A motion by GOP Commissioner Terry Roland of Millington to forgo the previously agreed-on appointment schedule achieved only a tie vote in committee and therefore technically failed, but it picked up support from Republican David Reaves of Bartlett, a former Shelby County Schools board member who had spearheaded the commission’s move to appoint an anti-voucher interim state representative. 

As of this week, the situation was fluid, with neither Democrats nor Republicans having a unified position on the matter, and with the body’s previous solidarity on the vouchers issue so riven by disagreement on the partisan issue that there is now serious doubt as to whether an interim appointment can even be made.

The situation will have to be resolved on March 20th, the date of the commission’s next public meeting, or there will not be time for the appointment process to be carried out. Not only would District 95 lack a vote on a matter which is predicted to have a close final outcome, but the commission’s original intent to use the appointment to make a statement on vouchers will be surrendered as well.

Only once before has the commission broken with the tradition of filling a vacancy with a member of the same party as the person being replaced.
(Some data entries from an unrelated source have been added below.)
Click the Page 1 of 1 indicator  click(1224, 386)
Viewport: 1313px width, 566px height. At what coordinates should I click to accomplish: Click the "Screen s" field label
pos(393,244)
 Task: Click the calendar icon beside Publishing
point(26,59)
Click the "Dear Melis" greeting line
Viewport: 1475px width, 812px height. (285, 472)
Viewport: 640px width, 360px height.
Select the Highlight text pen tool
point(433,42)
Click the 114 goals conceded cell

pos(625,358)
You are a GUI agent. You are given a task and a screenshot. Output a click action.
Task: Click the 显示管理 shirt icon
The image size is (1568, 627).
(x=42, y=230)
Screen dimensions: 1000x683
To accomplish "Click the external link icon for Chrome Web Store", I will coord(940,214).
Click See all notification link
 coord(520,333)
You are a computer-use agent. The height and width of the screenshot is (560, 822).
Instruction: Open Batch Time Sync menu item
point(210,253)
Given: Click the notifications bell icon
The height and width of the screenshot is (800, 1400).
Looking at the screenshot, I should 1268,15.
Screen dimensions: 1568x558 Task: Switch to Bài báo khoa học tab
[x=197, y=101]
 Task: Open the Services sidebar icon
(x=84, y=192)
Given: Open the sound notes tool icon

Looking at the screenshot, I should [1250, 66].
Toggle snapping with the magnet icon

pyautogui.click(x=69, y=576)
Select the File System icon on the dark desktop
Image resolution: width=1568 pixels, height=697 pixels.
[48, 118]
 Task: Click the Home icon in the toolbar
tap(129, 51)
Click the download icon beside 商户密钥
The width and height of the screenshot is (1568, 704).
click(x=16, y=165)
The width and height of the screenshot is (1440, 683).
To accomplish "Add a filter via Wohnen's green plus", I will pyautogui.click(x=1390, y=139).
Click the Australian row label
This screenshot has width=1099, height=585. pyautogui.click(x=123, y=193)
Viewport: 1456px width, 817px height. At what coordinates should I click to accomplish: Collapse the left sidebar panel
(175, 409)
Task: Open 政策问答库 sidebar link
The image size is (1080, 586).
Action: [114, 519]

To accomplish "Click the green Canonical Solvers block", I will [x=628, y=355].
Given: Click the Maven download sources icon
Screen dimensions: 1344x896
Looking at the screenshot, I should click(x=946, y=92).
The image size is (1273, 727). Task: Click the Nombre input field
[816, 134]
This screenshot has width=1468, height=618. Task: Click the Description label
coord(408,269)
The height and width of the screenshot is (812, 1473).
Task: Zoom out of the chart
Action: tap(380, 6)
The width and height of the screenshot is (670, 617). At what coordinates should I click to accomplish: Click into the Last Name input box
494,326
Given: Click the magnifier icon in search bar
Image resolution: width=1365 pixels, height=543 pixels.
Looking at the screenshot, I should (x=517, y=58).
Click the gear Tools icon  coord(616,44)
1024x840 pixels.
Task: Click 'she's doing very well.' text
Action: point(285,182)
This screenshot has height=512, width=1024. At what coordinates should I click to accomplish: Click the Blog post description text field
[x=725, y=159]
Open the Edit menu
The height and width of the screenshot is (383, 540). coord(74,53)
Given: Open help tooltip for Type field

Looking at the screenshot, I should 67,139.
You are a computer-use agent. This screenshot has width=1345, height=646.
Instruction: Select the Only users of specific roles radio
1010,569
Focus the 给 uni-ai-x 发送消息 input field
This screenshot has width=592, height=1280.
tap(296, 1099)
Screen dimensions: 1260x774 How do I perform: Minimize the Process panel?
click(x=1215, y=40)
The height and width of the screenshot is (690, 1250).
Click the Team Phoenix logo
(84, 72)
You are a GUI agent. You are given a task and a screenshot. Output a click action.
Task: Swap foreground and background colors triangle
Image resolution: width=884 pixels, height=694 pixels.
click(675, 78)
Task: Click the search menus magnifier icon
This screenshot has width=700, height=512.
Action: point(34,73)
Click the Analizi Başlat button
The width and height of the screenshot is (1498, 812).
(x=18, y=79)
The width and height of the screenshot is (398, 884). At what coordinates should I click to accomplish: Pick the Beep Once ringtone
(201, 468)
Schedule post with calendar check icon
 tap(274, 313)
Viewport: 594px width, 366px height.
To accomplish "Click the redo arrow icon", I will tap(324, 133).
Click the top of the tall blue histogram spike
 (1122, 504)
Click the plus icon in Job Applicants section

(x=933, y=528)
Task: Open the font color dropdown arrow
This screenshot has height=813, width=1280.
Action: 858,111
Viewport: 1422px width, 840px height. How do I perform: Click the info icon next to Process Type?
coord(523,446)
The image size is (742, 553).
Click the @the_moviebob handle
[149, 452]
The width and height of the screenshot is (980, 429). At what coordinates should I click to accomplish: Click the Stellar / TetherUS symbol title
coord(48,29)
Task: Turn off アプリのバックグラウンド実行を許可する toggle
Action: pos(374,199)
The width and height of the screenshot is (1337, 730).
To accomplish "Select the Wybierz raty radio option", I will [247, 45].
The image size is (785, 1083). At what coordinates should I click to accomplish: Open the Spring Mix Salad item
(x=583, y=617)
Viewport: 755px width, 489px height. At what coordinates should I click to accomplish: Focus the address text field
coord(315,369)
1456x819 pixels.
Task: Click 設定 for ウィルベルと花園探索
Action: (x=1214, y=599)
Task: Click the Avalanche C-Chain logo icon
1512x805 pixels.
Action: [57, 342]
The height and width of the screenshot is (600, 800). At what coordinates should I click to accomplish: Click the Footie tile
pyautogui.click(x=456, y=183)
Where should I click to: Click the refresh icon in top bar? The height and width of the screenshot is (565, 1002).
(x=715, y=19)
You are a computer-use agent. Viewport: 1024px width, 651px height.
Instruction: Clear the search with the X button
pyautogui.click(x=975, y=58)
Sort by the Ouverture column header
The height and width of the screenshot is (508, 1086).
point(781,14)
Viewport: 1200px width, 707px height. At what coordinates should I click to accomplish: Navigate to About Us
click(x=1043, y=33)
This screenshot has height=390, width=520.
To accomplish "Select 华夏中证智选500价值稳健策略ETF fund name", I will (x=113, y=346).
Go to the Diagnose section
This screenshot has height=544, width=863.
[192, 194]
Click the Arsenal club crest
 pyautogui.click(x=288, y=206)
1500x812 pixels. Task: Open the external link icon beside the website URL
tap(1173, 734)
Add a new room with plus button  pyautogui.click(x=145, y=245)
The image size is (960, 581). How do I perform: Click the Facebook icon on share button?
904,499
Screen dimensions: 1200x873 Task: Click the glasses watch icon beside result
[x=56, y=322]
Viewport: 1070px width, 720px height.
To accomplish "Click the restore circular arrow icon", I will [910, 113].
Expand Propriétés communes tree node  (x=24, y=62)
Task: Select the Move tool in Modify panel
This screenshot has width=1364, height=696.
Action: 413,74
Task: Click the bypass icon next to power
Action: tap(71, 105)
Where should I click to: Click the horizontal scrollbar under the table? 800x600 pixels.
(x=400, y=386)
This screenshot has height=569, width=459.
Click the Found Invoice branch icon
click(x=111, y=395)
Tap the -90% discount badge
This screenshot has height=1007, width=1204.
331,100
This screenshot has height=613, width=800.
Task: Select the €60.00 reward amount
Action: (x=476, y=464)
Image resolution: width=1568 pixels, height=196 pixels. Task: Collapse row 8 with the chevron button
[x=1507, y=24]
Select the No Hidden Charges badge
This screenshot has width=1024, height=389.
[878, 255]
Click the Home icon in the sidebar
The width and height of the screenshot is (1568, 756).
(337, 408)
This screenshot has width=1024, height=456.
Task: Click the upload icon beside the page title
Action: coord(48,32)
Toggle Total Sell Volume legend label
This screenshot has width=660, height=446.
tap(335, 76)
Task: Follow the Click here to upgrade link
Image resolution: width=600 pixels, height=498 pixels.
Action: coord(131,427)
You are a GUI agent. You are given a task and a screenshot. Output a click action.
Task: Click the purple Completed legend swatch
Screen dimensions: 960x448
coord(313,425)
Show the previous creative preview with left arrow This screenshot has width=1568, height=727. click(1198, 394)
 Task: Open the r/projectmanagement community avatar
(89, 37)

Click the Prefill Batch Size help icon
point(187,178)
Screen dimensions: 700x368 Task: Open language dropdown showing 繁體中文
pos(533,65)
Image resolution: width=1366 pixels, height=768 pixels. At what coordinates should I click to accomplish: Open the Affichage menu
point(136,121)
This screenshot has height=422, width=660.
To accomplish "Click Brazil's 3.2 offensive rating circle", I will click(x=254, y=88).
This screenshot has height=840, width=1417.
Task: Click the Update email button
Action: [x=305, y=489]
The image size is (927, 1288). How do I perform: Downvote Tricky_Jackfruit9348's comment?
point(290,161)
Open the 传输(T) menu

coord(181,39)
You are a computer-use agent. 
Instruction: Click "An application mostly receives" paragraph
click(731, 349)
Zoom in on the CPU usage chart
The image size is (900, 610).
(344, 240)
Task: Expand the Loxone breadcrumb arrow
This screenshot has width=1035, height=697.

That was in 2009 when a majority of seven Democrats chose fellow Democrat Matt Kuhn as an interim commissioner to replace Republican David Lillard, who had left to become state treasurer.

That move produced an immediate fallout in Nashville, where Republican legislators from Shelby County protested by imposing a stall on the commission’s legislative agenda, grudgingly relenting somewhat later when Republicans like then GOP Commissioner Mike Carpenter and then District Attorney General Bill Gibbons made public pleas for action on the agenda.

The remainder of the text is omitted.